Are hand-washing instructions that hard to write?

Last time, it was a tiny bathroom at a hospital. Today, it was in Target: I saw a step-by-step process posted on the mirror above the sink that will get your hands nice and clean so you can go out into the store and grab merchandise off the shelves that’s been in people’s dirty, sweaty paws earlier in the day… Target is very concerned about your personal hygiene.

They’re probably environmentally friendly, too. That would help explain why the bathroom had those electric hand dryers that blow hot air onto your hands. They’re cleaner than paper towels, create less waste, etc. They also prevent you from following the step-by-step process posted on the mirror above the sink.

Steps 5 and 6: Dry your hands thoroughly with a paper towel, then use it to turn off the sink.

Is it really that hard to figure out what’s in the bathroom and adjust the instructions accordingly? Why not make a parachute that tells you to “Pull cord to release chute” and don’t include a cord, resulting in someone plummeting to an extremely painful, yet extremely speedy demise? Okay, fine, maybe that example is a little over the top—most people who shop at Target don’t have the kind of cooties that can kill you. At least not on their hands.
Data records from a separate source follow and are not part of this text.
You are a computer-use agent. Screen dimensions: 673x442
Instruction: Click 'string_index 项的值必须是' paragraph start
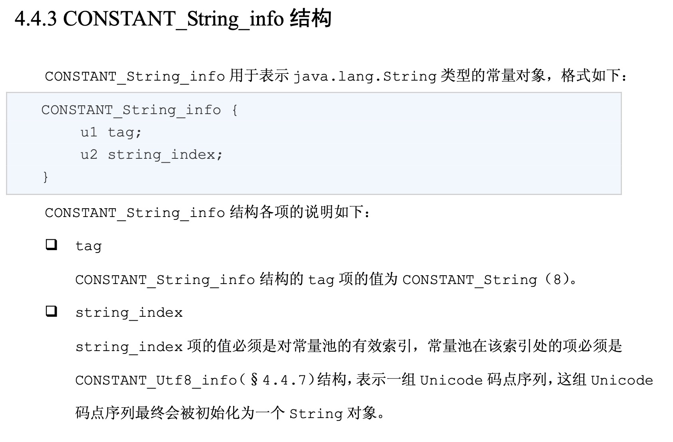tap(176, 346)
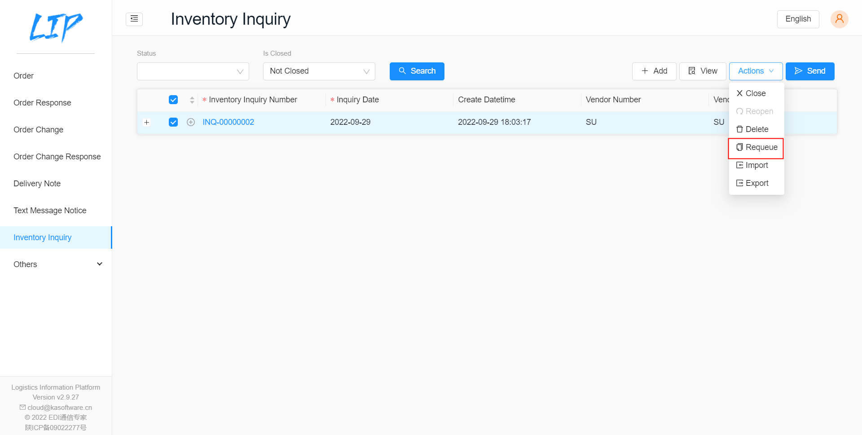Open the INQ-00000002 inquiry link
Image resolution: width=862 pixels, height=435 pixels.
(228, 122)
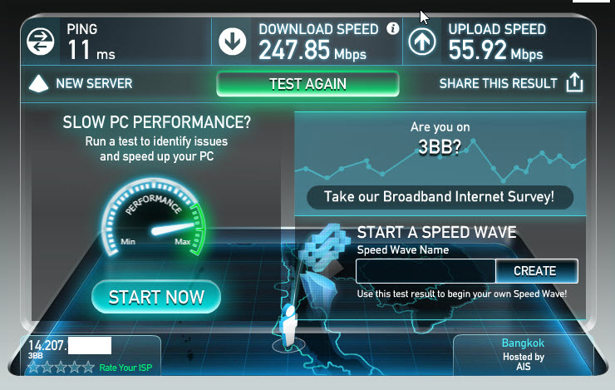The height and width of the screenshot is (390, 615).
Task: Click SHARE THIS RESULT text
Action: pyautogui.click(x=498, y=83)
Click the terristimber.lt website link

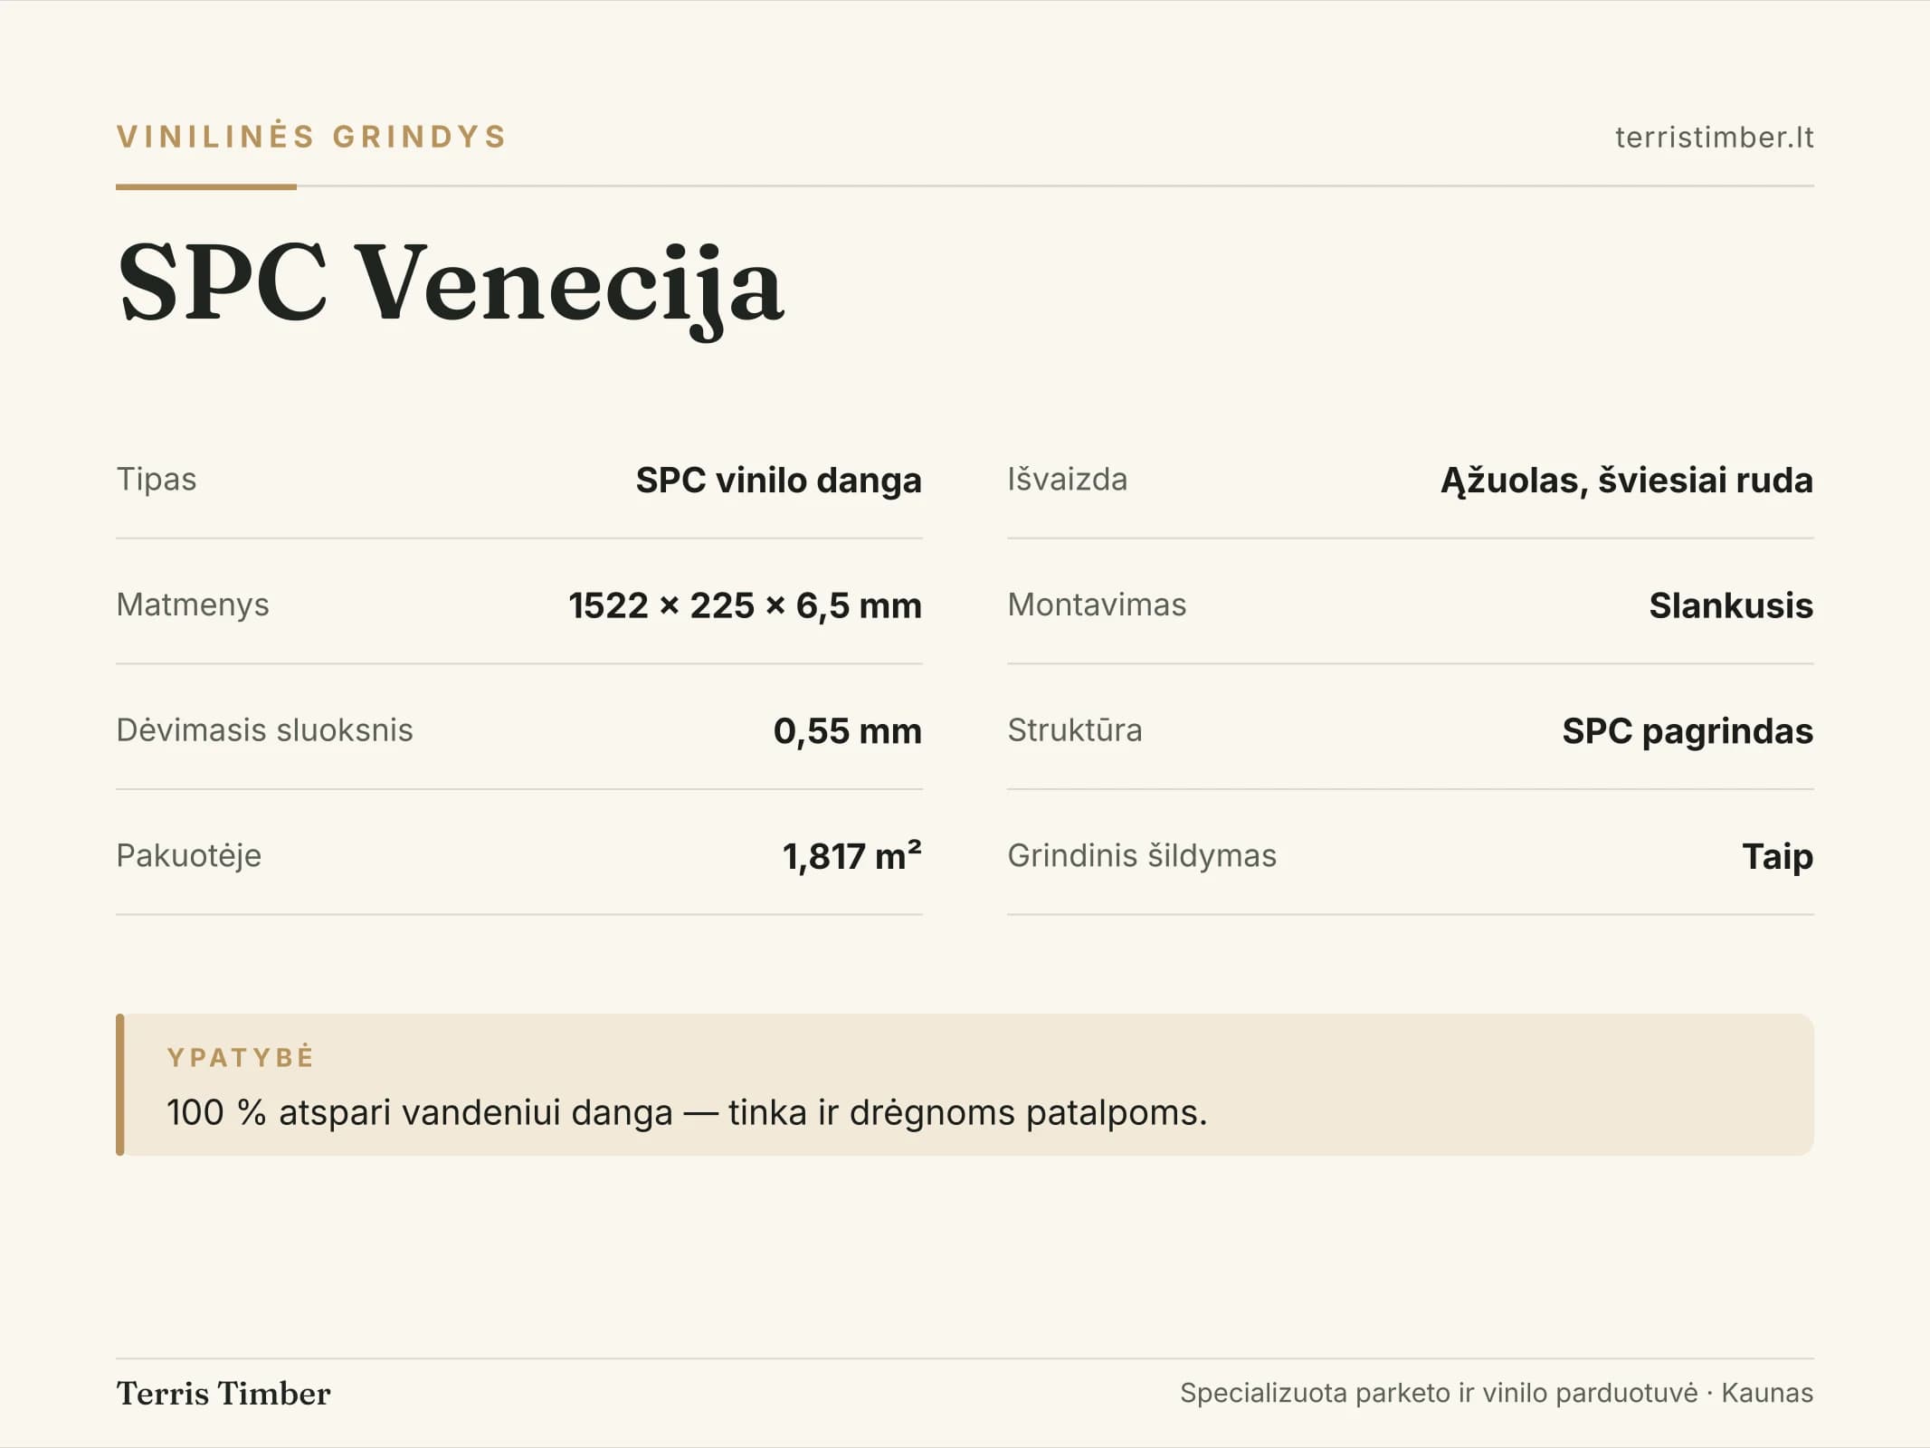1714,137
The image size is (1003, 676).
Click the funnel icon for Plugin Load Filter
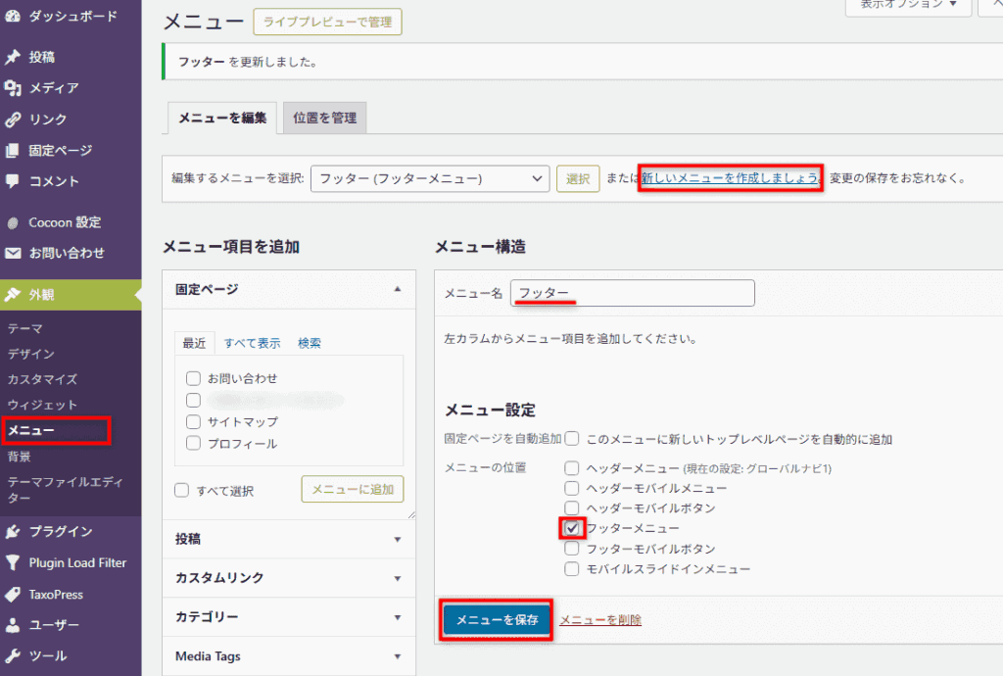(13, 563)
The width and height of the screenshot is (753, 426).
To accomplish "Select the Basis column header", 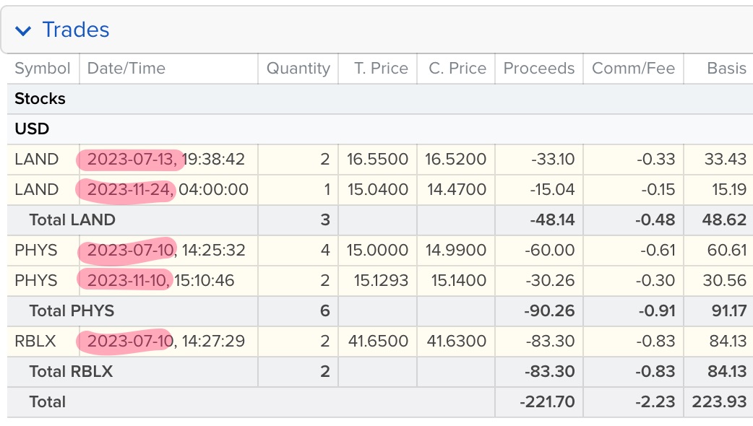I will (726, 68).
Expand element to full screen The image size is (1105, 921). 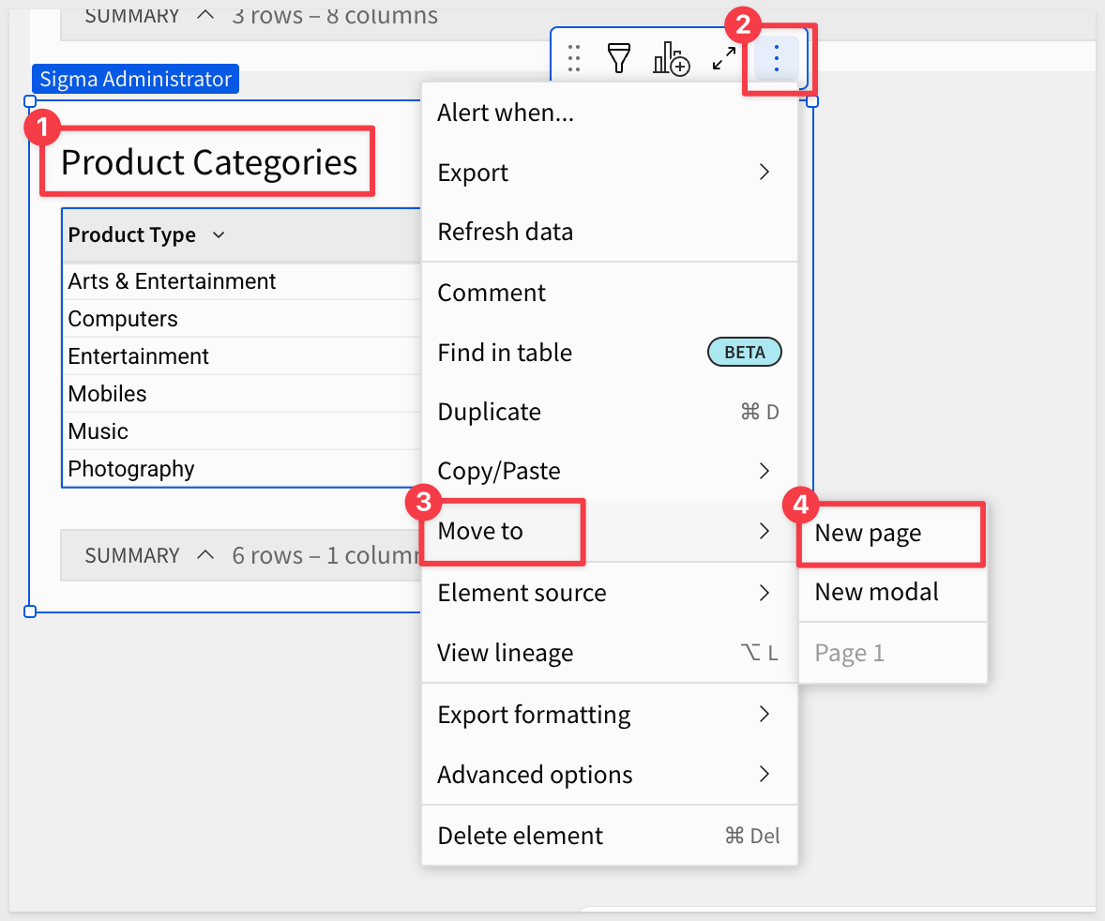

Do they make flame-retardant chip dip?

I was at a friend’s New Year’s Eve party last night and he talked me into putting a few drops of Death Sauce on a chip and eating it (or Hell Sauce or Fire Sauce or whatever that spicy stuff is that’s supposed to singe the hair on your chest when you eat it). That led me to two discoveries:

1) I chewed it with the right side of my mouth and the burning sensation was only on the right side… at first.
2) It took about eight hours for the sauce to pass through my digestive system and it burned just as much going out as it did coming in.